===== EXCERPT PROVIDED =====
Visualizing Distribution

Author

Sun Yiping

Published

January 30, 2024

Modified

February 2, 2024

1. Learning Outcome

In this hands-on exercise, we will learn another two new ways to visualize the distribution of the data by using ridgeline plot and raincloud plot.

2. Getting Started

2.1 Installing and loading the required libraries

Firstly, let’s install and load the required packages:

  • tidyverse: an opinionated collection of R packages designed for data import, data wrangling and data exploration

  • ggridges: a ggplot2 extension specially designed for plotting ridgeline plots

  • ggdist: to visualise distribution and uncertainty

pacman::p_load(tidyverse, ggridges, ggdist, ggthemes, colorspace)

2.2 Importing the data

Similar to the previous hands-on exercises, we’ll still use Exam_data for this exercise. The data file contains year end examination grades of a cohort of primary 3 students from a local school, and it’s in csv format.

Let’s start by importing the data.

exam <- read_csv("../../Data/Exam_data.csv")

3. Visualising Distribution with Ridgeline Plot

Ridgeline plot, also known as Joyplot, is a type of visualization toview the distribution of a numerical value for several groups. The distribution can be arranged on the same horizontal scale for easy comparison.

Below is an example to compare the distribution of English scores across classes through ridgeline plot.
===== ENTRIES PROVIDED =====
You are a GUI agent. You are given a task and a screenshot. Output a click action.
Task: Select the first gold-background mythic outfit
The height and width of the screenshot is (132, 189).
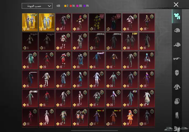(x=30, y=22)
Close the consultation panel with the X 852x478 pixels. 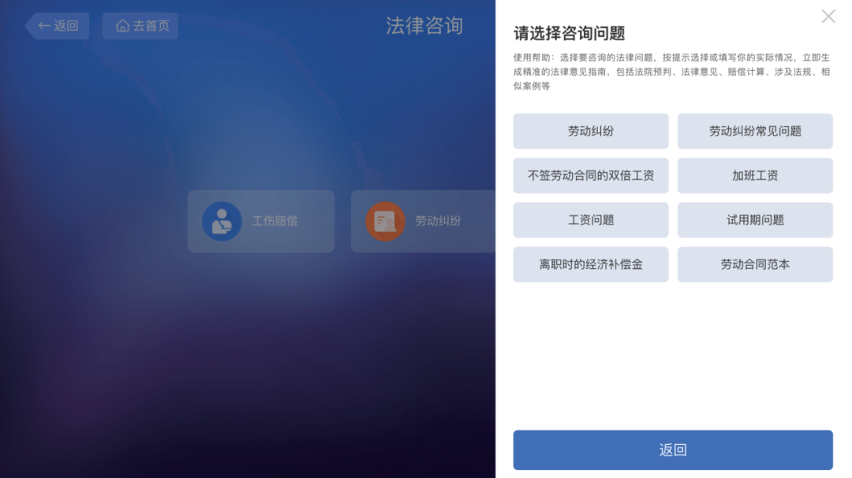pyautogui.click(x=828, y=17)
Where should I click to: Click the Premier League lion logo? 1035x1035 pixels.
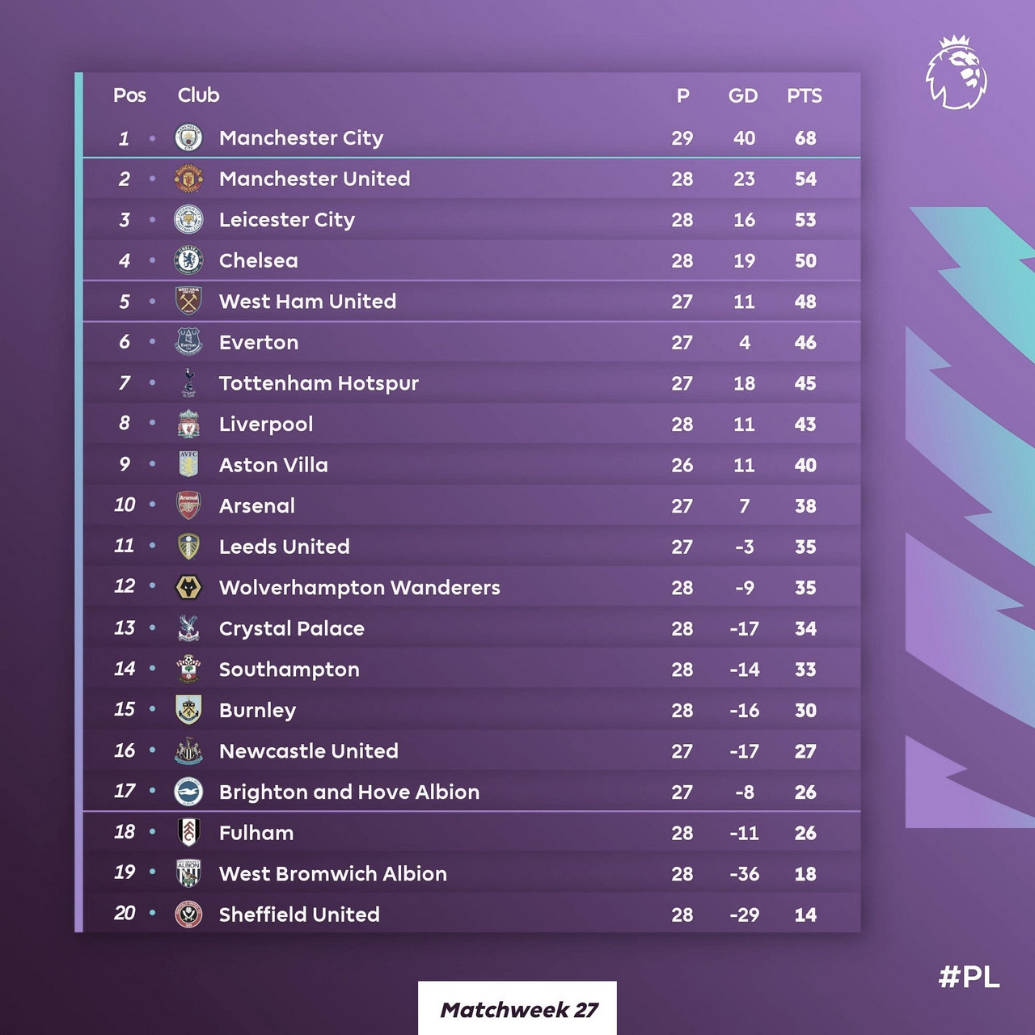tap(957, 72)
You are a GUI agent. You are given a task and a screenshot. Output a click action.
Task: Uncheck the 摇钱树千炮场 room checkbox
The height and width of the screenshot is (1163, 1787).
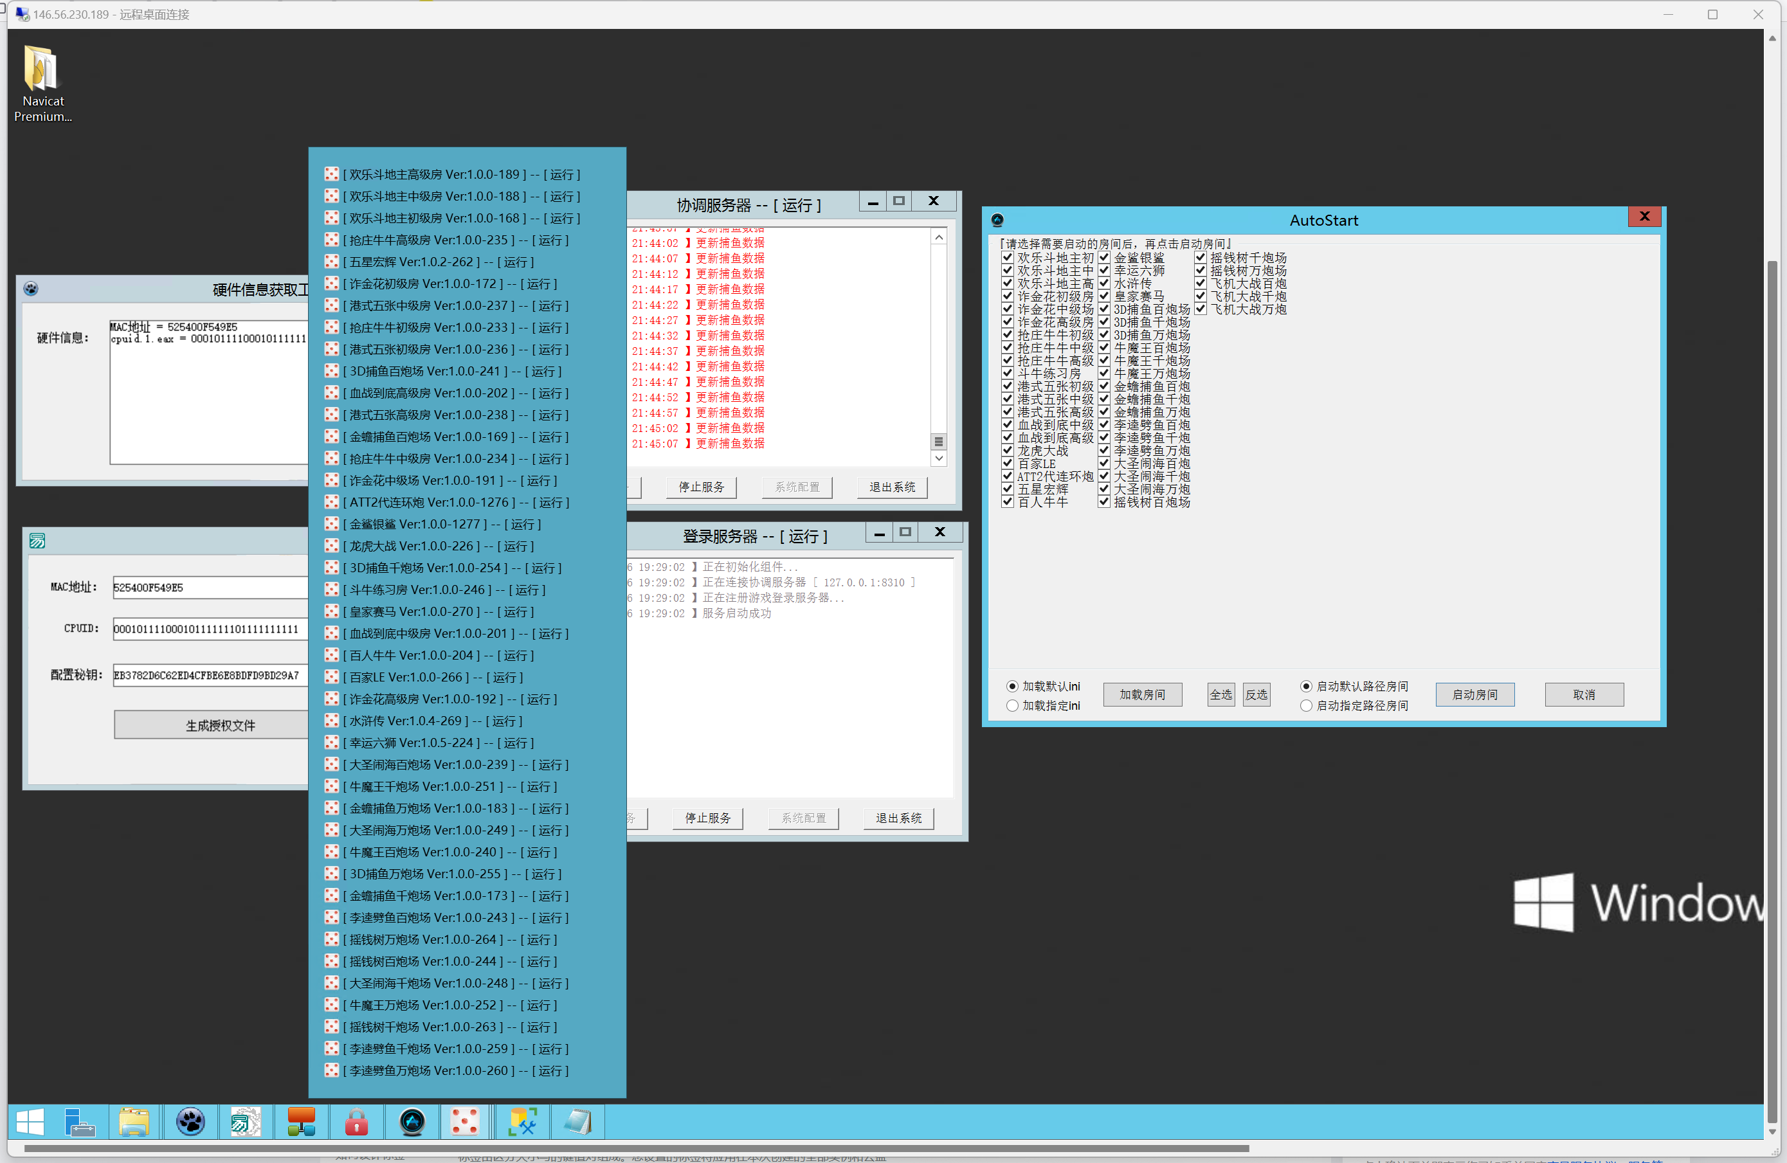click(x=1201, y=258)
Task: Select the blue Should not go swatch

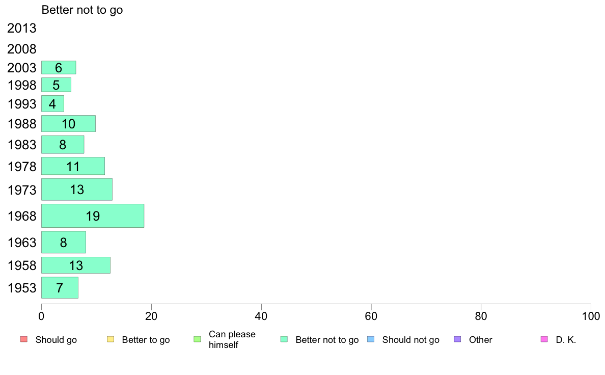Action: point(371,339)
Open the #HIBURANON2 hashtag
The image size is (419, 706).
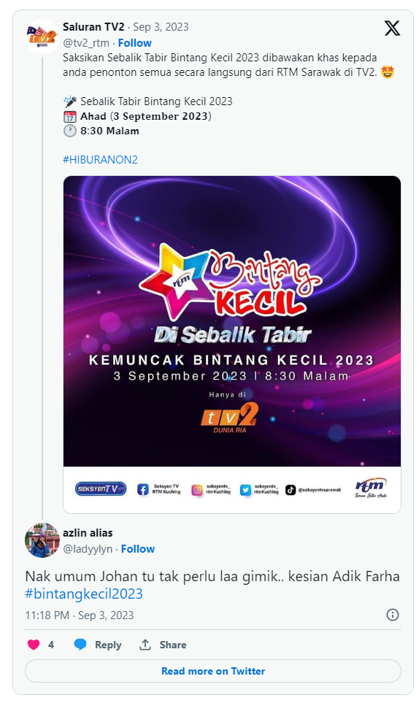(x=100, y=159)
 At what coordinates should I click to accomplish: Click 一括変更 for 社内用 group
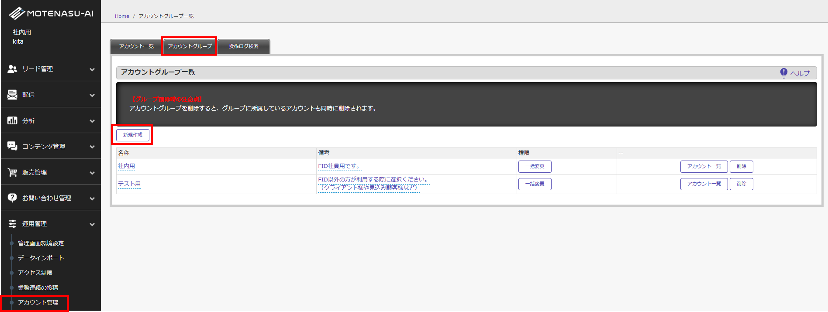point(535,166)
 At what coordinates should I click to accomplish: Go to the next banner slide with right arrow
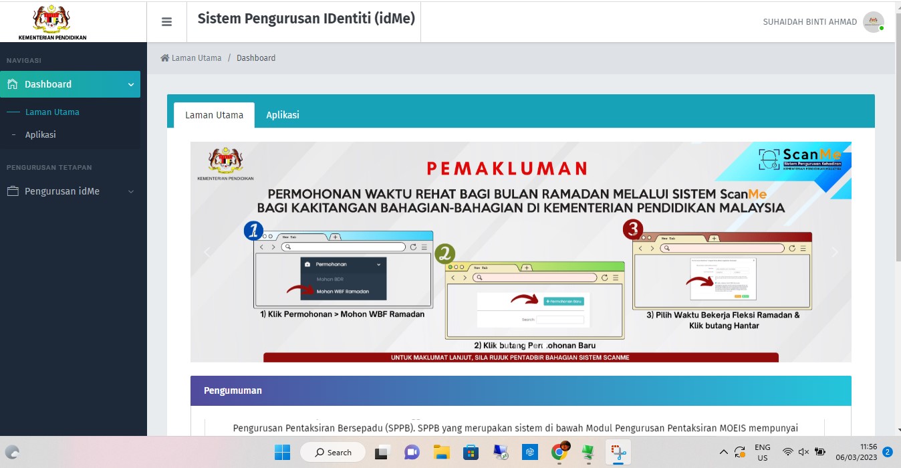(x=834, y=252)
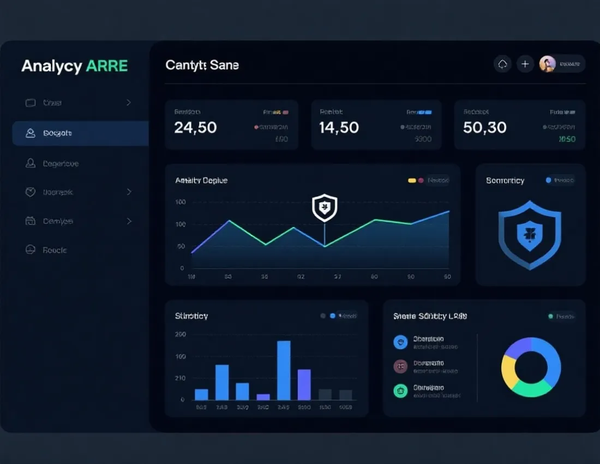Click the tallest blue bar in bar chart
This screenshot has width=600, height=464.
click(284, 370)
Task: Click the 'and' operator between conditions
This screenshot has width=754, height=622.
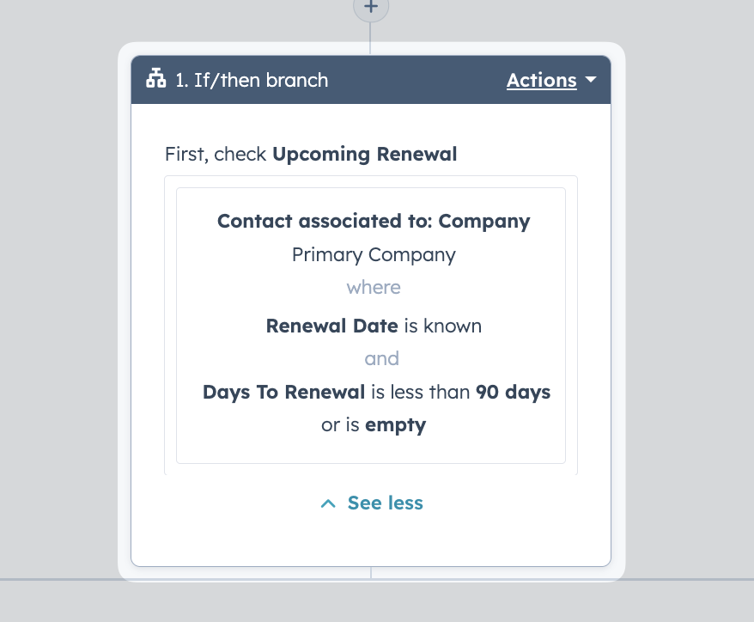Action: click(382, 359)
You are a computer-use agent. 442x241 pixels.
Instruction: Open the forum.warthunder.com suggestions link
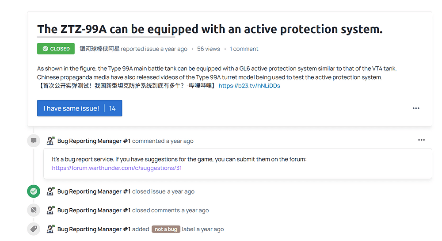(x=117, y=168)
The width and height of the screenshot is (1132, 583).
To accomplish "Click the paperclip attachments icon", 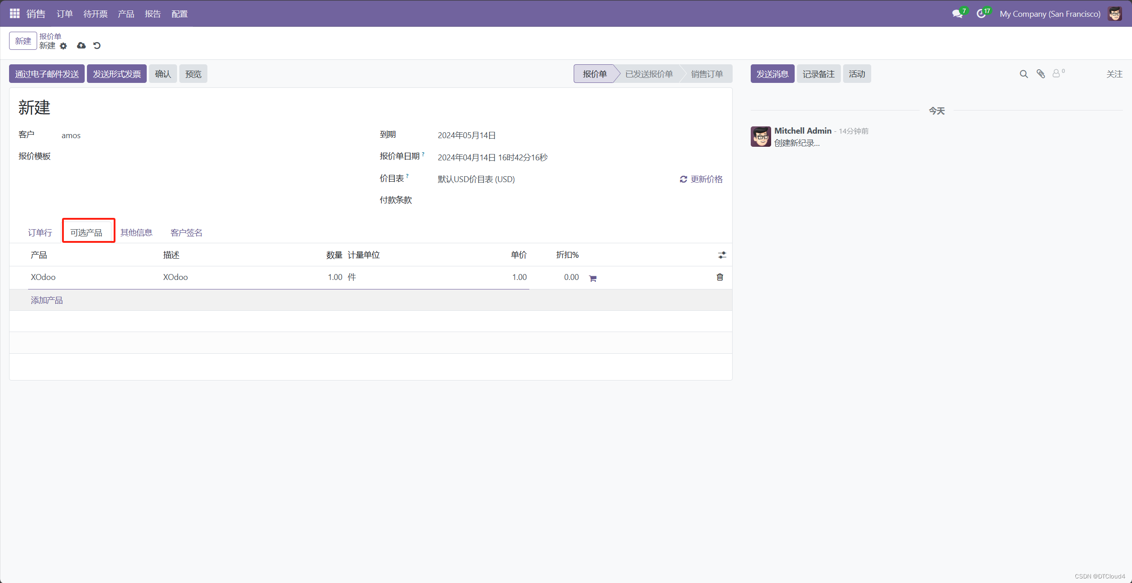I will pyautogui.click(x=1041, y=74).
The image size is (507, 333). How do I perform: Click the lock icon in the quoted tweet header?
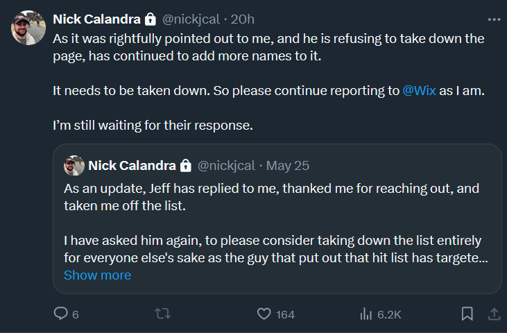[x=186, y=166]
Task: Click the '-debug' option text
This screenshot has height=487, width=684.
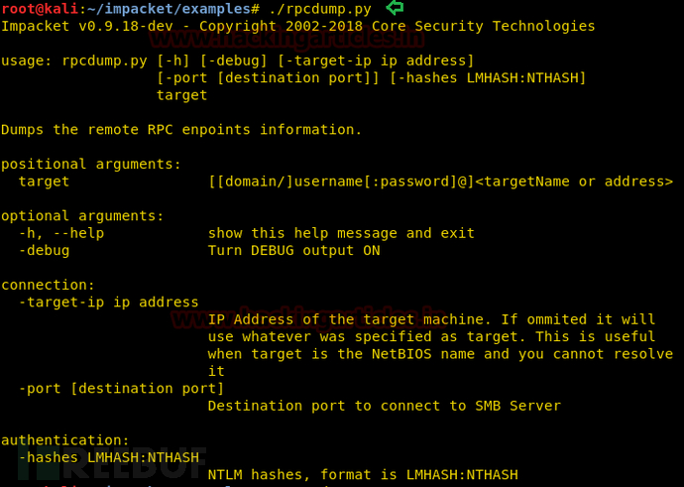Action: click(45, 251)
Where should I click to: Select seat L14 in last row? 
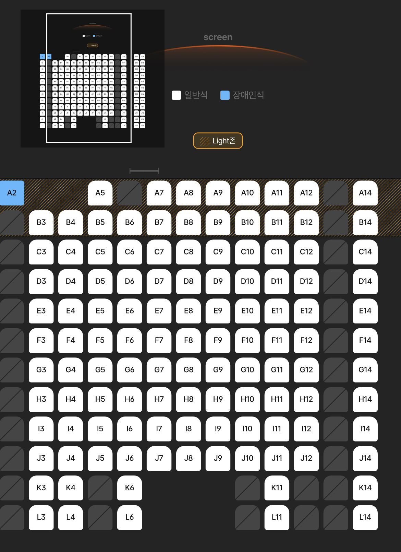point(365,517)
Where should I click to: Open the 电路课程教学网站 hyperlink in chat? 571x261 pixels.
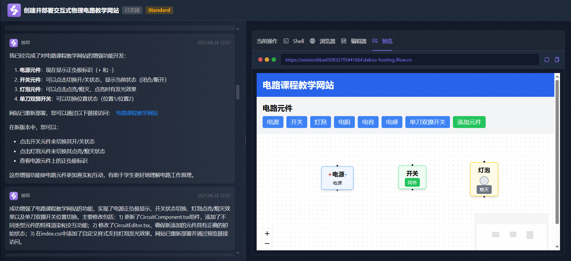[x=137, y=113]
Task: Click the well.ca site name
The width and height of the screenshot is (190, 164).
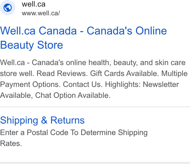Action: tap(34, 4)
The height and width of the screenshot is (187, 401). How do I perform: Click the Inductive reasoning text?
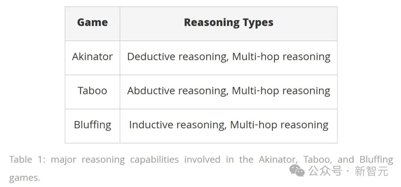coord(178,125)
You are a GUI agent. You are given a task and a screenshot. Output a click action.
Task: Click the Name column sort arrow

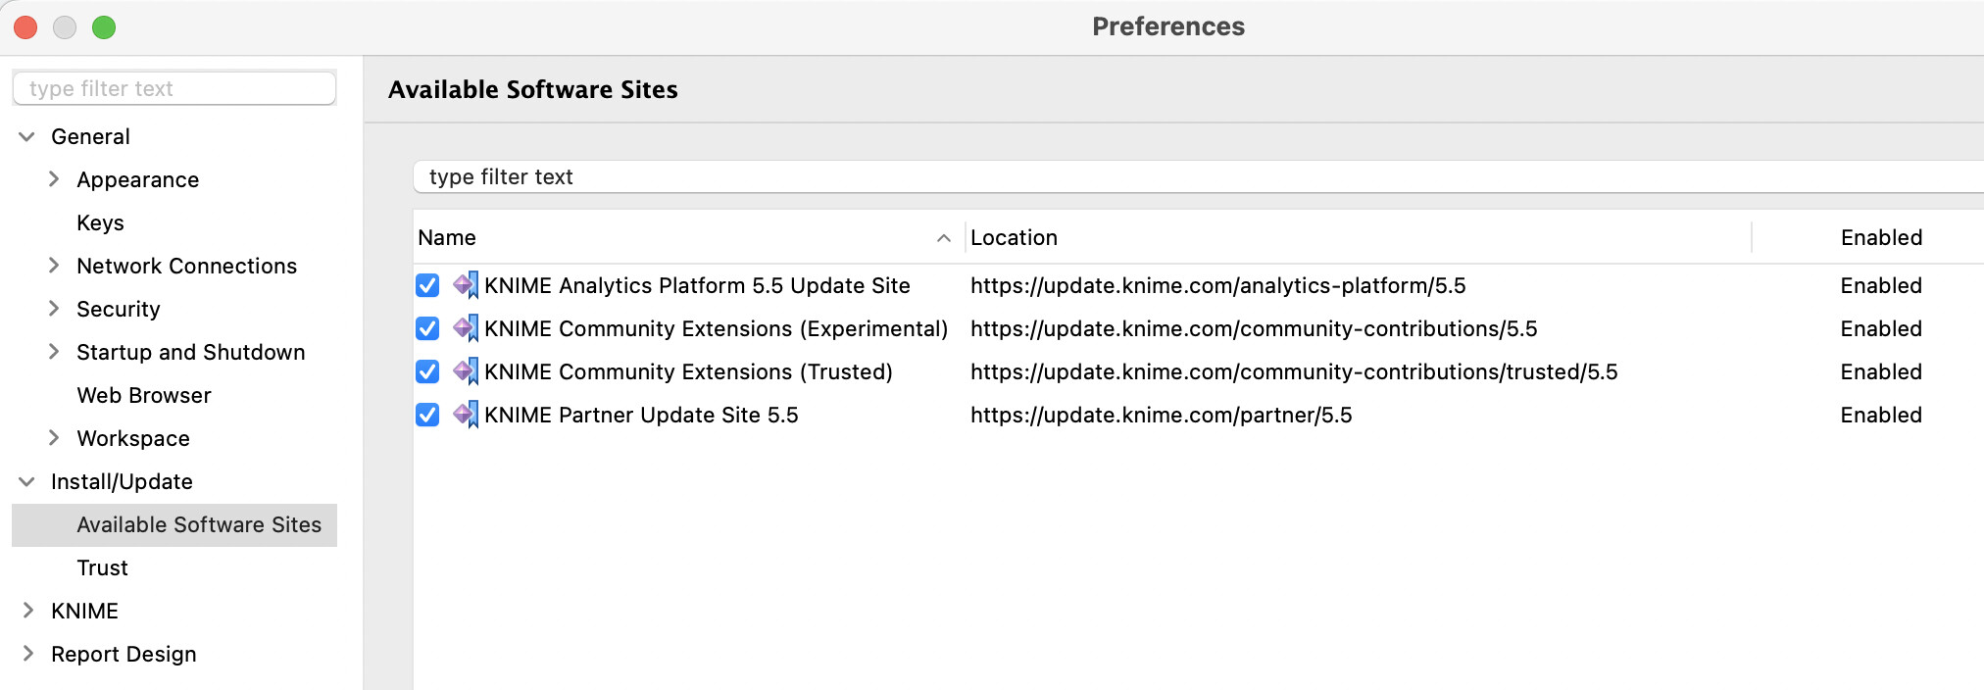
=====
» **EXERCISE BRIEF**
Pick up the tutorial on visualizing data distributions with ridgeline and raincloud plots and continue it from its last sentence.

» **RESPONSE FOR THIS EXERCISE**
3.1 Plotting ridgeline graph: ggridges method

In this section, we’ll learn to plot ridgeline plot using ggridges package. We’ll mainly use two geoms:

  • geom_ridgeline(): takes height values to draw ridgelines
  • geom_density_ridges(): estimates data densities and then draw using ridgelines

Let’s look at an example below:

ggplot(exam, 
       aes(x = ENGLISH, 
           y = CLASS)) +
  geom_density_ridges(
    scale = 3,
    rel_min_height = 0.01,
    bandwidth = 3.4,
    fill = lighten("#7097BB", .3),
    color = "white"
  ) +
  scale_x_continuous(
    name = "English grades",
    expand = c(0, 0)
    ) +
  scale_y_discrete(name = NULL, expand = expansion(add = c(0.2, 2.6))) +
  theme_ridges()

3.2 Varying fill colors along the x axis

The R package also enables us to change the color in the ridgeline plots, by using geom_ridgeline_gradient() or geom_density_ridges_gradient().

Let’s look at an example below:

ggplot(exam, 
       aes(x = ENGLISH, 
           y = CLASS,
           fill = after_stat(x))) +
  geom_density_ridges_gradient(
    scale = 3,
    rel_min_height = 0.01) +
  scale_fill_viridis_c(name = "Temp. [F]",
                       option = "C") +
  scale_x_continuous(
    name = "English grades",
    expand = c(0, 0)
  ) +
  scale_y_discrete(name = NULL, expand = expansion(add = c(0.2, 2.6))) +
  theme_ridges()

3.3 Mapping the probabilities directly onto colour

Beside providing additional geom objects to support the need to plot ridgeline plot, ggridges package also provides a stat function called stat_density_ridges() that replaces stat_density() of ggplot2.

Figure below is plotted by mapping the probabilities calculated by using stat(ecdf) which represent the empirical cumulative density function for the distribution of English score.

ggplot(exam,
       aes(x = ENGLISH, 
           y = CLASS, 
           fill = 0.5 - abs(0.5 - stat(ecdf)))) +
  stat_density_ridges(geom = "density_ridges_gradient", 
                      calc_ecdf = TRUE) +
  scale_fill_viridis_c(name = "Tail probability",
                       direction = -1) +
  theme_ridges()

3.4 Ridgeline plots with quantile lines

By using geom_density_ridges_gradient(), we can colour the ridgeline plot by quantile, via the calculated stat(quantile) aesthetic as shown in the figure below.

ggplot(exam,
       aes(x = ENGLISH, 
           y = CLASS, 
           fill = factor(stat(quantile))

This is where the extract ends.